(Stored dataset items)

——————————

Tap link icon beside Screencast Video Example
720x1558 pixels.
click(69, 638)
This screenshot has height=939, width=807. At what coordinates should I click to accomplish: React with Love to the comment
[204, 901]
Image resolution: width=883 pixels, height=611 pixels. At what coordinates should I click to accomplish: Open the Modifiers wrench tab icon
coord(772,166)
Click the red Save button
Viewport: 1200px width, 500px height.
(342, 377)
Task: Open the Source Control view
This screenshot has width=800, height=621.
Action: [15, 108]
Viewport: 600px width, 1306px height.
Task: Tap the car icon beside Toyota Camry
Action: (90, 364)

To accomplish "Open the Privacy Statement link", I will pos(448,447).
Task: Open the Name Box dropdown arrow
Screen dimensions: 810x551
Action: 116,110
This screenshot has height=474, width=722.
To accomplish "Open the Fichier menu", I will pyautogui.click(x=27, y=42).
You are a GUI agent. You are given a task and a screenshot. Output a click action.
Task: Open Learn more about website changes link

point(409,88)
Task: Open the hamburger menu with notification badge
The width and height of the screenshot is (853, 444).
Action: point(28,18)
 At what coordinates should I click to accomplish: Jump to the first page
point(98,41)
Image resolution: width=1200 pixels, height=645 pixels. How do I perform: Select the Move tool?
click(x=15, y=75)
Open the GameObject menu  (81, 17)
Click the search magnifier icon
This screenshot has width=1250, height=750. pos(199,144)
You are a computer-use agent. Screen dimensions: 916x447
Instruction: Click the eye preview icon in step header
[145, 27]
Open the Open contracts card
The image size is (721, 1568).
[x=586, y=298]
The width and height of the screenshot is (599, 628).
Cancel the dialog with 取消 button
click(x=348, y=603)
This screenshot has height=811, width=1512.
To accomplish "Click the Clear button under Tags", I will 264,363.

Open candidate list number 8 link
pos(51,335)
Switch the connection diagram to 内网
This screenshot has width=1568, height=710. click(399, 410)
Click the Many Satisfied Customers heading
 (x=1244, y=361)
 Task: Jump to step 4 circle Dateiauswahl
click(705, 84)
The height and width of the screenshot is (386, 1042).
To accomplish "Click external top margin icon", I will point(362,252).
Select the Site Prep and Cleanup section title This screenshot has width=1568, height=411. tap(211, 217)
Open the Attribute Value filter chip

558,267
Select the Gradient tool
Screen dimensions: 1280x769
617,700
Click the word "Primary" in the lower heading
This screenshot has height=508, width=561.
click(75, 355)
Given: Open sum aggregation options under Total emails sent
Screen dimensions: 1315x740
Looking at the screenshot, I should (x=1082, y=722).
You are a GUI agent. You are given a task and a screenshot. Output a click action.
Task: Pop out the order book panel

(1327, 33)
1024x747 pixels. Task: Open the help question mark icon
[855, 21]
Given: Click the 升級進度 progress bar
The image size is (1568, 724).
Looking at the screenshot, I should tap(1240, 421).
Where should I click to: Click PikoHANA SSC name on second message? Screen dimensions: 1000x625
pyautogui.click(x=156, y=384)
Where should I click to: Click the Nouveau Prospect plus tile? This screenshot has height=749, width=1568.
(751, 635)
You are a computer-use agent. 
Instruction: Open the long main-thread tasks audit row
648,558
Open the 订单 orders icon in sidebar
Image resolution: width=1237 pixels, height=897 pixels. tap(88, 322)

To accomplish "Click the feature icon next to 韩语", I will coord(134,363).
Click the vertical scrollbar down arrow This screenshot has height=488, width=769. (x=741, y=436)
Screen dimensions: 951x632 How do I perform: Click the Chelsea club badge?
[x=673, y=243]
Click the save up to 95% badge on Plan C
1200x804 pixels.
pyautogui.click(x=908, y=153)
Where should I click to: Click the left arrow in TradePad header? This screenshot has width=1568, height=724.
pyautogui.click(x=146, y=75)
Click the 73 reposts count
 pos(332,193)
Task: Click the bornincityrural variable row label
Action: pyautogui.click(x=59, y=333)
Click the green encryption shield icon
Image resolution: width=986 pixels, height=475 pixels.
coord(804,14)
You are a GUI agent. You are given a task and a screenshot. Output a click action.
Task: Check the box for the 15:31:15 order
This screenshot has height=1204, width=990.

——————————

#### WORK INSTRUCTION
Each line of the data is to be output exactly, with none skipped.

#### TASK ANSWER
Tap link icon beside Screencast Video Example
720x1558 pixels.
click(69, 638)
This screenshot has height=939, width=807. At what coordinates should I click to accomplish: React with Love to the comment
[204, 901]
Image resolution: width=883 pixels, height=611 pixels. At what coordinates should I click to accomplish: Open the Modifiers wrench tab icon
coord(772,166)
Click the red Save button
Viewport: 1200px width, 500px height.
(342, 377)
Task: Open the Source Control view
This screenshot has width=800, height=621.
Action: [15, 108]
Viewport: 600px width, 1306px height.
Task: Tap the car icon beside Toyota Camry
Action: (90, 364)

To accomplish "Open the Privacy Statement link", I will pos(448,447).
Task: Open the Name Box dropdown arrow
Screen dimensions: 810x551
Action: 116,110
This screenshot has height=474, width=722.
To accomplish "Open the Fichier menu", I will pyautogui.click(x=27, y=42).
You are a GUI agent. You are given a task and a screenshot. Output a click action.
Task: Open Learn more about website changes link

point(409,88)
Task: Open the hamburger menu with notification badge
The width and height of the screenshot is (853, 444).
Action: point(28,18)
 At what coordinates should I click to accomplish: Jump to the first page
point(98,41)
Image resolution: width=1200 pixels, height=645 pixels. How do I perform: Select the Move tool?
click(x=15, y=75)
Open the GameObject menu  (81, 17)
Click the search magnifier icon
This screenshot has width=1250, height=750. pos(199,144)
You are a computer-use agent. Screen dimensions: 916x447
Instruction: Click the eye preview icon in step header
[145, 27]
Open the Open contracts card
The image size is (721, 1568).
[x=586, y=298]
The width and height of the screenshot is (599, 628).
Cancel the dialog with 取消 button
click(x=348, y=603)
This screenshot has height=811, width=1512.
To accomplish "Click the Clear button under Tags", I will 264,363.

Open candidate list number 8 link
pos(51,335)
Switch the connection diagram to 内网
This screenshot has width=1568, height=710. click(399, 410)
Click the Many Satisfied Customers heading
 (x=1244, y=361)
 Task: Jump to step 4 circle Dateiauswahl
click(705, 84)
The height and width of the screenshot is (386, 1042).
To accomplish "Click external top margin icon", I will point(362,252).
Select the Site Prep and Cleanup section title This screenshot has width=1568, height=411. tap(211, 217)
Open the Attribute Value filter chip

558,267
Select the Gradient tool
Screen dimensions: 1280x769
617,700
Click the word "Primary" in the lower heading
This screenshot has height=508, width=561.
click(75, 355)
Given: Open sum aggregation options under Total emails sent
Screen dimensions: 1315x740
Looking at the screenshot, I should (x=1082, y=722).
You are a GUI agent. You are given a task and a screenshot. Output a click action.
Task: Pop out the order book panel

(1327, 33)
1024x747 pixels. Task: Open the help question mark icon
[855, 21]
Given: Click the 升級進度 progress bar
The image size is (1568, 724).
Looking at the screenshot, I should tap(1240, 421).
Where should I click to: Click PikoHANA SSC name on second message? Screen dimensions: 1000x625
pyautogui.click(x=156, y=384)
Where should I click to: Click the Nouveau Prospect plus tile? This screenshot has height=749, width=1568.
(751, 635)
You are a computer-use agent. 
Instruction: Open the long main-thread tasks audit row
648,558
Open the 订单 orders icon in sidebar
Image resolution: width=1237 pixels, height=897 pixels. tap(88, 322)

To accomplish "Click the feature icon next to 韩语", I will coord(134,363).
Click the vertical scrollbar down arrow This screenshot has height=488, width=769. (x=741, y=436)
Screen dimensions: 951x632 How do I perform: Click the Chelsea club badge?
[x=673, y=243]
Click the save up to 95% badge on Plan C
1200x804 pixels.
pyautogui.click(x=908, y=153)
Where should I click to: Click the left arrow in TradePad header? This screenshot has width=1568, height=724.
pyautogui.click(x=146, y=75)
Click the 73 reposts count
 pos(332,193)
Task: Click the bornincityrural variable row label
Action: pyautogui.click(x=59, y=333)
Click the green encryption shield icon
Image resolution: width=986 pixels, height=475 pixels.
coord(804,14)
You are a GUI agent. You are given a task and a screenshot. Output a click action.
Task: Check the box for the 15:31:15 order
This screenshot has height=1204, width=990.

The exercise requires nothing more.